Ja, auch ein David, der von jung auf sein Vertrauen auf den Herrn gesetzt hatte, ist hier entmutigt. Er scheint das Glaubensvertrauen und die Gemeinschaft mit seinem Gott, der ihn durch so manche schwierigen Umstände hindurchgetragen hatte, verloren zu haben. Sicher war der beständige Hass, mit dem Saul ihn verfolgte, dazu angetan, seine Seele zu betrüben. Aber er hatte doch bei so vielen Gelegenheiten die Befreiung des Herrn erfahren dürfen! Wo ist der David, der den 63. Psalm gedichtet hat?

So kann es auch bei jedem von uns in seinem Glaubensleben vorkommen, dass er herrliche Momente der Gemeinschaft mit Gott erlebt und dann wieder Augenblicke hat, wo alles finster scheint.
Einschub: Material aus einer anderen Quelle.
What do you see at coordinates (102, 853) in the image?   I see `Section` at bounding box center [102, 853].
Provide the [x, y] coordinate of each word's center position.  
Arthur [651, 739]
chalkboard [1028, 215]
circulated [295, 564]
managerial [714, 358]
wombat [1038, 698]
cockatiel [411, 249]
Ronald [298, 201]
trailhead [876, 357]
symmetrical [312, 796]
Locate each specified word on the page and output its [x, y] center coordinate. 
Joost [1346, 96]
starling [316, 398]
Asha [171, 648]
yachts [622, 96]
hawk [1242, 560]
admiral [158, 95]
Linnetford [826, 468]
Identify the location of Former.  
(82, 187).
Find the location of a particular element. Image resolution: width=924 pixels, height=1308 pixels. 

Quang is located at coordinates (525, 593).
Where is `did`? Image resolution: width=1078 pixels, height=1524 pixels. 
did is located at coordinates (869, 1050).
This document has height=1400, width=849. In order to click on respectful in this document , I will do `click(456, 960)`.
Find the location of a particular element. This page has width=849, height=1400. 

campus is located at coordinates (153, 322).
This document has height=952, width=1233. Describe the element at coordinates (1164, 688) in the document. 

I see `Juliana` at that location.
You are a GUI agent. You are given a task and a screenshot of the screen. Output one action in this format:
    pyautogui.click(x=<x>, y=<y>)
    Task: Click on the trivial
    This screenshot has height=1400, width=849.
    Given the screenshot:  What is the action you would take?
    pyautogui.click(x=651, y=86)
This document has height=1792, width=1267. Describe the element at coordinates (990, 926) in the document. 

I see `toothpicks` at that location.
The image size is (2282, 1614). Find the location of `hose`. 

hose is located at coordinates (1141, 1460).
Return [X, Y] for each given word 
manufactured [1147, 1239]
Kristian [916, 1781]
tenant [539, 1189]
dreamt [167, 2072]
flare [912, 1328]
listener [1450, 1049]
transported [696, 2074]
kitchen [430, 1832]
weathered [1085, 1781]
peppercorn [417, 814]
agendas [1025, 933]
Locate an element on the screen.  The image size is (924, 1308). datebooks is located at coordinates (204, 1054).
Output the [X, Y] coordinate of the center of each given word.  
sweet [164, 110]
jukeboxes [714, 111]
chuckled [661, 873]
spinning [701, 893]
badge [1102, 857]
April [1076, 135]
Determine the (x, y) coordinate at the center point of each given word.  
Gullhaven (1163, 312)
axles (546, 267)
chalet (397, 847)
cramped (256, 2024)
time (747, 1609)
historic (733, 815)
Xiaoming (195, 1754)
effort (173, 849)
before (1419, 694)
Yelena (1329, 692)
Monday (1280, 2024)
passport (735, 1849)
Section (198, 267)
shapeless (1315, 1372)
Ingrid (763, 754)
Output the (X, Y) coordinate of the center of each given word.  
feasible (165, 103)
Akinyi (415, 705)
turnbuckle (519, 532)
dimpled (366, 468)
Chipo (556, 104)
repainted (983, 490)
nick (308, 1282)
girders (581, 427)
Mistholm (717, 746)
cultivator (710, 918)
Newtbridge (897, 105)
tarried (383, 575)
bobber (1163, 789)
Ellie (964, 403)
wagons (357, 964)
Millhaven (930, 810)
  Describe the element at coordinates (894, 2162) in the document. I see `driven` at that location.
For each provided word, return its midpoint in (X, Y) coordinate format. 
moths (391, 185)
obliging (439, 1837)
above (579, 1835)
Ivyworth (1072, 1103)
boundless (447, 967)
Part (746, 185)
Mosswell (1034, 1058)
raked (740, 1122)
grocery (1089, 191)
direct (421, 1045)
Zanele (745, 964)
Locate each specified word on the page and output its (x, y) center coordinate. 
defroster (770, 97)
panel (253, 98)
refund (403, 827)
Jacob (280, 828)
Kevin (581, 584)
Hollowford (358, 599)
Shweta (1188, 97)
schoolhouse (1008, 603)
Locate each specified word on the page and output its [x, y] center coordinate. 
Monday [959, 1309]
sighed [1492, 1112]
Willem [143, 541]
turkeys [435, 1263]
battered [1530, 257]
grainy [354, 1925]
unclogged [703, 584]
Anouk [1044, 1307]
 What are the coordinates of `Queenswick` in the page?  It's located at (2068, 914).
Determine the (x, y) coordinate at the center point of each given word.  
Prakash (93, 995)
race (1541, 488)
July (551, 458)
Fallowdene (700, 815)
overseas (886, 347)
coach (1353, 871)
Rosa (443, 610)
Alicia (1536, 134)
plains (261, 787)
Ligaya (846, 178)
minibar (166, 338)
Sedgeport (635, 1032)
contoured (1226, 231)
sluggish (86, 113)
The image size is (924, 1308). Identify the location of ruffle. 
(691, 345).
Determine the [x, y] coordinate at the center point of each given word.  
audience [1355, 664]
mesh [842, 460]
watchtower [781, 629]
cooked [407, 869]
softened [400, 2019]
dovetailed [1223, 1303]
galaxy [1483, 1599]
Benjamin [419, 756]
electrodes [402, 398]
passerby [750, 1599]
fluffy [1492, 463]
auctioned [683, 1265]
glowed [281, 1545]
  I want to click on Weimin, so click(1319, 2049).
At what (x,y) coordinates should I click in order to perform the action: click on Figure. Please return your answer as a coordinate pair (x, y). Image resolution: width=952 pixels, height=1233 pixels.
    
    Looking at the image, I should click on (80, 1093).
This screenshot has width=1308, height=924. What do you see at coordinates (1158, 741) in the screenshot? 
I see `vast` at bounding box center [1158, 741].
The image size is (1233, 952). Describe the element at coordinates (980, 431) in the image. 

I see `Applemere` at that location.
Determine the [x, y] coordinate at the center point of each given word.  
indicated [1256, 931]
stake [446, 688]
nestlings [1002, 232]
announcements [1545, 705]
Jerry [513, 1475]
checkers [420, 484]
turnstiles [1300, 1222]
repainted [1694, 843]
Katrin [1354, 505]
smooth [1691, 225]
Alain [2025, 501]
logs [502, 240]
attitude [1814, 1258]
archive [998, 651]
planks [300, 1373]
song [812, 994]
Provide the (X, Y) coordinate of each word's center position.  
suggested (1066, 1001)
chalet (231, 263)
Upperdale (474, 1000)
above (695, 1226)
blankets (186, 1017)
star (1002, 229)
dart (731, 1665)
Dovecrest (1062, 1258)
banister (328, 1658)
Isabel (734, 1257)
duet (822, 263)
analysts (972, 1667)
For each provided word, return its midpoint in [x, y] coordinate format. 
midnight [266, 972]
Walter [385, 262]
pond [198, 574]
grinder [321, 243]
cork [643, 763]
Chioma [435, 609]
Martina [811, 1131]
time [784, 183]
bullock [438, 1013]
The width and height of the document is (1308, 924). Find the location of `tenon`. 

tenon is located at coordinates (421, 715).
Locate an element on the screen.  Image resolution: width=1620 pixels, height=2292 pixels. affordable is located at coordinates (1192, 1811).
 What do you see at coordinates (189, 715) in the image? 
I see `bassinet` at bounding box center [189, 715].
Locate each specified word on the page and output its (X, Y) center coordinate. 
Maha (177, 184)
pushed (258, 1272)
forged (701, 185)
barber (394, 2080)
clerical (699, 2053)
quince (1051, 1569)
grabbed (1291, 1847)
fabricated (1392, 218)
Dann trifft David eine Entscheidung, eine Entscheidung des Fleisches, und flieht in das Land der Philister. Die Fortsetzung der Geschichte zeigt uns, wohin ihn dies geführt hat: Eines Tages weint er mit seinen Getreuen, «bis keine Kraft mehr in ihnen war zu weinen» (1. Sam 30,4). Die Gnade Gottes hat zwar eingegriffen, aber dieses Beispiel ist doch sehr lehrreich für uns. Lasst uns nicht mit menschlicher Hilfe oder mit Hilfe der Welt versuchen, einer schmerzlichen Situation zu entgehen, in die uns Gott gestellt hat.